→ **AIM OF THE EXERCISE**
What lines of the data below hold the string "document"? Copy each one out.

→ **MATERIAL SUPPLIED**
== Segment start ==

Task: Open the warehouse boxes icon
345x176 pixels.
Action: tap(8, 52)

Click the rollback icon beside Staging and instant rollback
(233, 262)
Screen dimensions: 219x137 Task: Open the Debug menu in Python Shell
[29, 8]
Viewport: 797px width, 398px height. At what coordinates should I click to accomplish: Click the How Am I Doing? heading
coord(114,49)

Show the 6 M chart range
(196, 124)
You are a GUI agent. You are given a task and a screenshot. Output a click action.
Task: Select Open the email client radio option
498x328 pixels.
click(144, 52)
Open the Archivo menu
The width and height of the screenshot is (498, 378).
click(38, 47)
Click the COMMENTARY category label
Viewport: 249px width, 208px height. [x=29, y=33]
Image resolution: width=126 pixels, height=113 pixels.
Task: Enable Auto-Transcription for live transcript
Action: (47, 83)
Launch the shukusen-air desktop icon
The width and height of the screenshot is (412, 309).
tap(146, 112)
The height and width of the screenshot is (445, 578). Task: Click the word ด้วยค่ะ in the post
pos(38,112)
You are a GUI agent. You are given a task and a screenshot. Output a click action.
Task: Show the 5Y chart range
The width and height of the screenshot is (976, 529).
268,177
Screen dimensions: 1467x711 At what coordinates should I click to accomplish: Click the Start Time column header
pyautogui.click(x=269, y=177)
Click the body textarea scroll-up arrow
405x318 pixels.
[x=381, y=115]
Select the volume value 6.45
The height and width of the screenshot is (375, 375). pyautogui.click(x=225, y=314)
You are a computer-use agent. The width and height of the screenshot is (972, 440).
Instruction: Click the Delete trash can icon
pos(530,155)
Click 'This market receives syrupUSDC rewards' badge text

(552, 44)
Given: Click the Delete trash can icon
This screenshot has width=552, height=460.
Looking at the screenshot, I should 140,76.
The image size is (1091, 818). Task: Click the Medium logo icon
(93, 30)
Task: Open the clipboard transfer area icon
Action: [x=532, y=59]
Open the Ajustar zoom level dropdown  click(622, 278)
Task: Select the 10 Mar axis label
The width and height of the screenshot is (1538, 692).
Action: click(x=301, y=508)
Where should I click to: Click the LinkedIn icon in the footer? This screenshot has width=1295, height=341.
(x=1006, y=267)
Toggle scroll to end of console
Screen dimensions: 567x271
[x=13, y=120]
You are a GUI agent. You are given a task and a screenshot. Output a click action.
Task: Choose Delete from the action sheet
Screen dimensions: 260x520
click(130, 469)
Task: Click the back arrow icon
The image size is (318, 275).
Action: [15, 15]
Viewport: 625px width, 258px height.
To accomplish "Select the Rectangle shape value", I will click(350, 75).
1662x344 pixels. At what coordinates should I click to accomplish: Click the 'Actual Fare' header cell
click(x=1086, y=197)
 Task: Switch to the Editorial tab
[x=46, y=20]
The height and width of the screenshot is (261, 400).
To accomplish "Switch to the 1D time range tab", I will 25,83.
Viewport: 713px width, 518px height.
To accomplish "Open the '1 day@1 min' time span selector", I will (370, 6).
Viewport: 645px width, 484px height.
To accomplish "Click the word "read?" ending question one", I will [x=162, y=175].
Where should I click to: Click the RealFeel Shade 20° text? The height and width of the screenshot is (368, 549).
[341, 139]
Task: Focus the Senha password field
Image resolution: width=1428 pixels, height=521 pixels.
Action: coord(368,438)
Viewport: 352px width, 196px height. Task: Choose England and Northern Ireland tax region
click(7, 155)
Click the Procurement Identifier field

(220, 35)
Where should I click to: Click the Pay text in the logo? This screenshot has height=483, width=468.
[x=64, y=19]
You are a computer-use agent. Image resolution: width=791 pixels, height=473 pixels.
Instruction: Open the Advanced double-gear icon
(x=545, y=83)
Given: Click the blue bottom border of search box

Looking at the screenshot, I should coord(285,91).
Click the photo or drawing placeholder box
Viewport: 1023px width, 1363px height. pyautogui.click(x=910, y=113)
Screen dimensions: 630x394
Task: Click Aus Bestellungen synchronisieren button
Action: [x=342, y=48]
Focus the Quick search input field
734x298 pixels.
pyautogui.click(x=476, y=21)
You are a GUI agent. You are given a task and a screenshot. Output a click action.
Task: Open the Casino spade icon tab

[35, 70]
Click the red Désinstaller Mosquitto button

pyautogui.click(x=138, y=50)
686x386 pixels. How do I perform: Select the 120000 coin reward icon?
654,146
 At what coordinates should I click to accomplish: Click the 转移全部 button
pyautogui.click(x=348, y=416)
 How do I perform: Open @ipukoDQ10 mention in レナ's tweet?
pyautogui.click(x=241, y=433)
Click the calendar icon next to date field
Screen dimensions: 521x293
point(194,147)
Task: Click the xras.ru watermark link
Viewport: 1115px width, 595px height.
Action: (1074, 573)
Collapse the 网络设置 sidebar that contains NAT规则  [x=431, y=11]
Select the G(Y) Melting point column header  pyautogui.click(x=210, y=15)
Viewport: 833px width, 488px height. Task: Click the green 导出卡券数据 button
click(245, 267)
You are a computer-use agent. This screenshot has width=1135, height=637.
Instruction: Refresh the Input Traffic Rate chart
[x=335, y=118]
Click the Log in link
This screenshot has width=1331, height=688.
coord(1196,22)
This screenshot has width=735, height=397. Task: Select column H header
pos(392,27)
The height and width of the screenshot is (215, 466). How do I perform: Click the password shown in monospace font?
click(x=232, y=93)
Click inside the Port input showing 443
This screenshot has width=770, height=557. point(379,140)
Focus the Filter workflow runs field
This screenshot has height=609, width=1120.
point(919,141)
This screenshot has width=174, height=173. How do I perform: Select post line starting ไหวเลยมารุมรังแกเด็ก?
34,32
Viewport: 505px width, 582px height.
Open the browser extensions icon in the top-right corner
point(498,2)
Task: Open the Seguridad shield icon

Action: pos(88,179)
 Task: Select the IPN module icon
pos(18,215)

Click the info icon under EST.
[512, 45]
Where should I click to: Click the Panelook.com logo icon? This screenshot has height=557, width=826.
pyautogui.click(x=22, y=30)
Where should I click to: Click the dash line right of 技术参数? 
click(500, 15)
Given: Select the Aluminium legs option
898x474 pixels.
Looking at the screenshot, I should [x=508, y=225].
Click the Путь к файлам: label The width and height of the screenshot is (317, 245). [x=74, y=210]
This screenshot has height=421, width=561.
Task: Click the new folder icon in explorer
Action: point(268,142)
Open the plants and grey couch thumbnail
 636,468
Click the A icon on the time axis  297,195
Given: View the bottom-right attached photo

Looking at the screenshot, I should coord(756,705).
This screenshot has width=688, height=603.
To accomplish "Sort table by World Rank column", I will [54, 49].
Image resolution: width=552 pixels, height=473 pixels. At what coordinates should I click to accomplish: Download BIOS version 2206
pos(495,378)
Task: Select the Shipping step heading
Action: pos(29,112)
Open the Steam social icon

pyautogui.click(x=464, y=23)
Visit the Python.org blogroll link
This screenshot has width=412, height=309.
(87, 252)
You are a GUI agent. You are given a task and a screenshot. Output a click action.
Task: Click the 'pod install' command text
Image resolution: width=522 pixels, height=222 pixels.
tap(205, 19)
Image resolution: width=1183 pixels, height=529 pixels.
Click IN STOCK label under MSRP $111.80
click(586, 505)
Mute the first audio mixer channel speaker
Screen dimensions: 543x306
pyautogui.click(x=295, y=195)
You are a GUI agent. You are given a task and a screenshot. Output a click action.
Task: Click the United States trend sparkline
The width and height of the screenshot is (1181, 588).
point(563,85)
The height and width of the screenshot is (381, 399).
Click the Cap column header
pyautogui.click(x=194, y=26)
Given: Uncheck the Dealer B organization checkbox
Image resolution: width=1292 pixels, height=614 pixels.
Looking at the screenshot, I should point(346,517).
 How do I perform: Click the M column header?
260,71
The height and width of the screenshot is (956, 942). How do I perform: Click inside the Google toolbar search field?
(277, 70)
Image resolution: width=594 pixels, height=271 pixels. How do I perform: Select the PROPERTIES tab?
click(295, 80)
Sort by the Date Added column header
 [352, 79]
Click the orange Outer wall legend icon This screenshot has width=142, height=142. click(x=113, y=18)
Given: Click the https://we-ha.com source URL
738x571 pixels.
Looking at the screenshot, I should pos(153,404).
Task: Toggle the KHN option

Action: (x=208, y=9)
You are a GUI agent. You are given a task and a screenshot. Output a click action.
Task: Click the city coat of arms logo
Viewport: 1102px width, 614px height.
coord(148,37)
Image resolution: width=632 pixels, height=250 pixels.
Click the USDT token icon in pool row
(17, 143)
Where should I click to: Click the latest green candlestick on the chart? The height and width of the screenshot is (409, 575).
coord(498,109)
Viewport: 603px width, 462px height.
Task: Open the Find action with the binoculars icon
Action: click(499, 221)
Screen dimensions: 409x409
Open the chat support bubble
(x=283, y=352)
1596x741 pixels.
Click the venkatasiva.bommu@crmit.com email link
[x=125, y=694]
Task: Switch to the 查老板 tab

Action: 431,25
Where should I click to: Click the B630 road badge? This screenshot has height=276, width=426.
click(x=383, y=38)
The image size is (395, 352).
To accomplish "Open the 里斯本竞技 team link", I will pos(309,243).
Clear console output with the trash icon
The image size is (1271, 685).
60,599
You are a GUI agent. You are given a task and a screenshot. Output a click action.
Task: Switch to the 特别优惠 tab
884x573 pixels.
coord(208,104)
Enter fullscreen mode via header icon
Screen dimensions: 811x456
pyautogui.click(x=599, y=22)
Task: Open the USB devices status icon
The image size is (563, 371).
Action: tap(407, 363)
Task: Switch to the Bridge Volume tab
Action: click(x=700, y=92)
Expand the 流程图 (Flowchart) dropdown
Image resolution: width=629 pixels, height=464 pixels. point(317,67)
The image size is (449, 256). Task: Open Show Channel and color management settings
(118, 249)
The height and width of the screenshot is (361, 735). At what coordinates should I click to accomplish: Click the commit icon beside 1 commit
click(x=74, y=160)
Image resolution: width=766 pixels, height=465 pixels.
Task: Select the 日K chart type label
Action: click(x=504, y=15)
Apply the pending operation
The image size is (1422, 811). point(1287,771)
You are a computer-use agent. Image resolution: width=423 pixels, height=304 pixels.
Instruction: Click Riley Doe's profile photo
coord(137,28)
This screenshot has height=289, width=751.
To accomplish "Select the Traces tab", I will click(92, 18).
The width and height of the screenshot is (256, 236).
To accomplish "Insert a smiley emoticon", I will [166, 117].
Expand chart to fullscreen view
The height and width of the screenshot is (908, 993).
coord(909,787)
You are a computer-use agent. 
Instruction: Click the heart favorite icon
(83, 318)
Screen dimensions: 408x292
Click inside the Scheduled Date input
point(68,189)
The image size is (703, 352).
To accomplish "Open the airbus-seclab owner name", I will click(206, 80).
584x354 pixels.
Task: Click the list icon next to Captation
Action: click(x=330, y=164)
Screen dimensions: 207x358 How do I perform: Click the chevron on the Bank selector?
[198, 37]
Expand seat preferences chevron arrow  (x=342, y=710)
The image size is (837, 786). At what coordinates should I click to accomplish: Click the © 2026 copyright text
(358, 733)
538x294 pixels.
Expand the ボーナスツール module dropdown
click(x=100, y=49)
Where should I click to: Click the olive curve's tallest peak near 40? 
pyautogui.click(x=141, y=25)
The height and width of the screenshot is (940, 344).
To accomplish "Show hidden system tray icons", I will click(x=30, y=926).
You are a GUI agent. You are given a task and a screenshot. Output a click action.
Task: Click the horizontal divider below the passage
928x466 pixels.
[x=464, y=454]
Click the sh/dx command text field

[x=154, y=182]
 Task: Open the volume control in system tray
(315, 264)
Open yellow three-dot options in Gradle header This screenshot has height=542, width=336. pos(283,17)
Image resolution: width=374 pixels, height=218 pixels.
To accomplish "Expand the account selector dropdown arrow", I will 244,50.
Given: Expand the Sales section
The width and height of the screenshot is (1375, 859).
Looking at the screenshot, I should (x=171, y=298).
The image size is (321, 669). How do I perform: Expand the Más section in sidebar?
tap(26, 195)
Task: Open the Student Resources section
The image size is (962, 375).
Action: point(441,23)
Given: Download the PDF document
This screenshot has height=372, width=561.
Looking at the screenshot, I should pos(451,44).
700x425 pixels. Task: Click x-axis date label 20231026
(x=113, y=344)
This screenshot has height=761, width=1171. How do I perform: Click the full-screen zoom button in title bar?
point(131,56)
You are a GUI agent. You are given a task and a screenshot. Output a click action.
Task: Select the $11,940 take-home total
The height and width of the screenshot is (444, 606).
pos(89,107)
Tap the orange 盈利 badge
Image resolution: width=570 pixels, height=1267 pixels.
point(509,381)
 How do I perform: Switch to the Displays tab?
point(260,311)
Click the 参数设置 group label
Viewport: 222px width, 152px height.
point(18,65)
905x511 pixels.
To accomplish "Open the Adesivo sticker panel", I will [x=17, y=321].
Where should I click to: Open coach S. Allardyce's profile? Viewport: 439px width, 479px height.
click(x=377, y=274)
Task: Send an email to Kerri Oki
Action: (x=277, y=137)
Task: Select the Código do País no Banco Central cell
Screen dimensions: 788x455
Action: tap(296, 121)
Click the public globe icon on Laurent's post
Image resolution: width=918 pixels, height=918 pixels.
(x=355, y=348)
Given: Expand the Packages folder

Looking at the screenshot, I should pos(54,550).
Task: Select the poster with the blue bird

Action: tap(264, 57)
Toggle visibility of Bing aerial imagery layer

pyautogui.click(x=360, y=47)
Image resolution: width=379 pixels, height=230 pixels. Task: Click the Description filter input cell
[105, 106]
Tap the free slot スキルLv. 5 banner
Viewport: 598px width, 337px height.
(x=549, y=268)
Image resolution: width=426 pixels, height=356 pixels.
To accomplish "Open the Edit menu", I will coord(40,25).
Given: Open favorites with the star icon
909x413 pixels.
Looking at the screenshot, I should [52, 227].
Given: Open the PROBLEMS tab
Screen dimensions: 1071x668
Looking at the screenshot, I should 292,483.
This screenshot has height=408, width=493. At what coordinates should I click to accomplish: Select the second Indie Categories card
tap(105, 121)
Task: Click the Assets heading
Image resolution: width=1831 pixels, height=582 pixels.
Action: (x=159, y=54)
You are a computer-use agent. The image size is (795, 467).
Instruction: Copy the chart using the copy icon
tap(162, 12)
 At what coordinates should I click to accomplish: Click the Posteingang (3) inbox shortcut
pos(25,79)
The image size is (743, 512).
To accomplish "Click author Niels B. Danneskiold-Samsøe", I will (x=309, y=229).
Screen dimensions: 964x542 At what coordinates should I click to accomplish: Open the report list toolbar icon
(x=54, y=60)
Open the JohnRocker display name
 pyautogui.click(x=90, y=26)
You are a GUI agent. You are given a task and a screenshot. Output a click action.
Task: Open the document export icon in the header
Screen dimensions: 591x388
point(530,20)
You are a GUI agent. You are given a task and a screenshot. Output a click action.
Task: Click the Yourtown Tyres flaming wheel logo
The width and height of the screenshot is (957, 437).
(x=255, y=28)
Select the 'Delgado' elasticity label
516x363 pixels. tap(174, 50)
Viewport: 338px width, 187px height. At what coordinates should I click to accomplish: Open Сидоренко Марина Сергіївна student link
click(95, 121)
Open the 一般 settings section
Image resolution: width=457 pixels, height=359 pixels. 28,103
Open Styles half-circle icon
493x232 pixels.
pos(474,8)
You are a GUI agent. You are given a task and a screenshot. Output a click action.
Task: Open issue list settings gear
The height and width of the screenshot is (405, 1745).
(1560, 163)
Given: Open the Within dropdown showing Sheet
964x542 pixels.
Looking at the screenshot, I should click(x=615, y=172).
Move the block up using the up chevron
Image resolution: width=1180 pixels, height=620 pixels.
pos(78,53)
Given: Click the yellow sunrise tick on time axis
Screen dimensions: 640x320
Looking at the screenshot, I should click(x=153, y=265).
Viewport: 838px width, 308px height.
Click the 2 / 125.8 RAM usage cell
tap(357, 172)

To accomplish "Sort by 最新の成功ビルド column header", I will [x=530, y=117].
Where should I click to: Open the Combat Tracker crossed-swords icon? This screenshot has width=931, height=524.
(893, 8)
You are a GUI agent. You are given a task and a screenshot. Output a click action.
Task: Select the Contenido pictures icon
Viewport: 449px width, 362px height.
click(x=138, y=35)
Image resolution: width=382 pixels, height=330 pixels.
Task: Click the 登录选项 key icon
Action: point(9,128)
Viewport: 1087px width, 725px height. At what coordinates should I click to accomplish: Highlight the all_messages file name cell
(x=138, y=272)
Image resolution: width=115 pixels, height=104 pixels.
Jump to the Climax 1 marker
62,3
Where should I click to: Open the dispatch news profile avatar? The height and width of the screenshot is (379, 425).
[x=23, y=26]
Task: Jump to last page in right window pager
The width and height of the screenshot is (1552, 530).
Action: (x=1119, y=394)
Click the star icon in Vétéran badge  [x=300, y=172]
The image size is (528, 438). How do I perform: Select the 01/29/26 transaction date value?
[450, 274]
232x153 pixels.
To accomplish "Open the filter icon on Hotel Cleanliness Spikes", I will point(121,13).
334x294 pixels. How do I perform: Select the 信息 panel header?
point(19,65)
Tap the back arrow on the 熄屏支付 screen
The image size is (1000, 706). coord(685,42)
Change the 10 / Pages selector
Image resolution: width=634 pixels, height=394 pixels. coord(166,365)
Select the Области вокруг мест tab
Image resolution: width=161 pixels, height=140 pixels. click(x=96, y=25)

== Segment end ==

→ **SOLUTION TO THIS TASK**
Given: Download the PDF document
Task: Open the document export icon in the header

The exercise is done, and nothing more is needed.